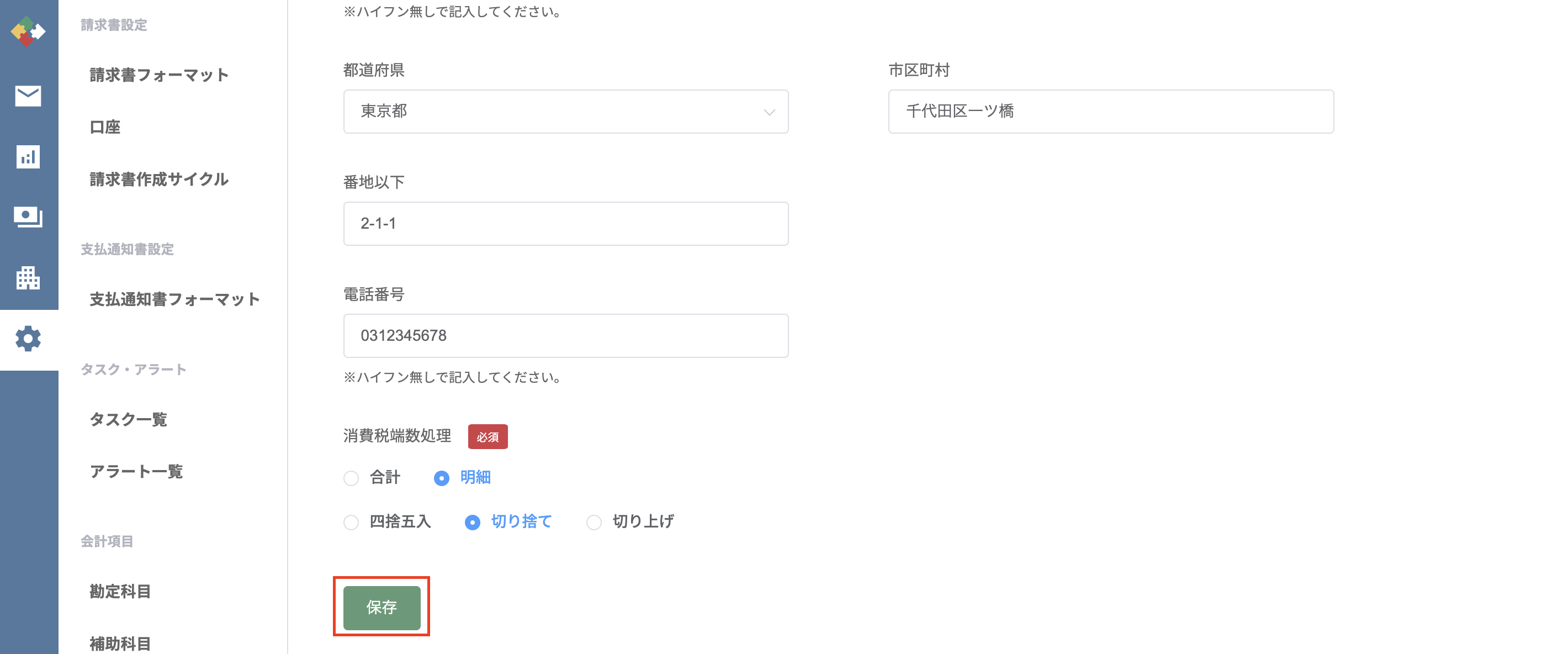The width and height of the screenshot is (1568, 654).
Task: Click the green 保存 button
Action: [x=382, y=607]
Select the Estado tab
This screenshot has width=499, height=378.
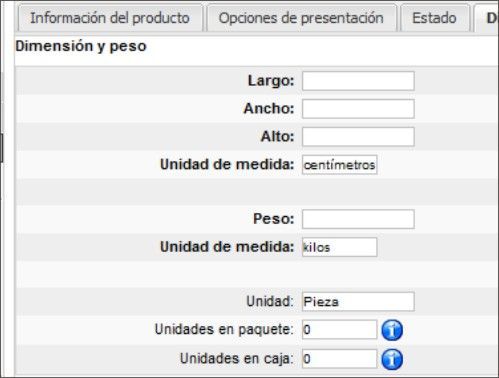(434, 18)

__Required work__: Start at the line holding "Select the Estado tab" and stop at the last line of the entries above. Repeat those lines exactly, pictures excluded.

__Result of this task__:
Select the Estado tab
This screenshot has width=499, height=378.
(434, 18)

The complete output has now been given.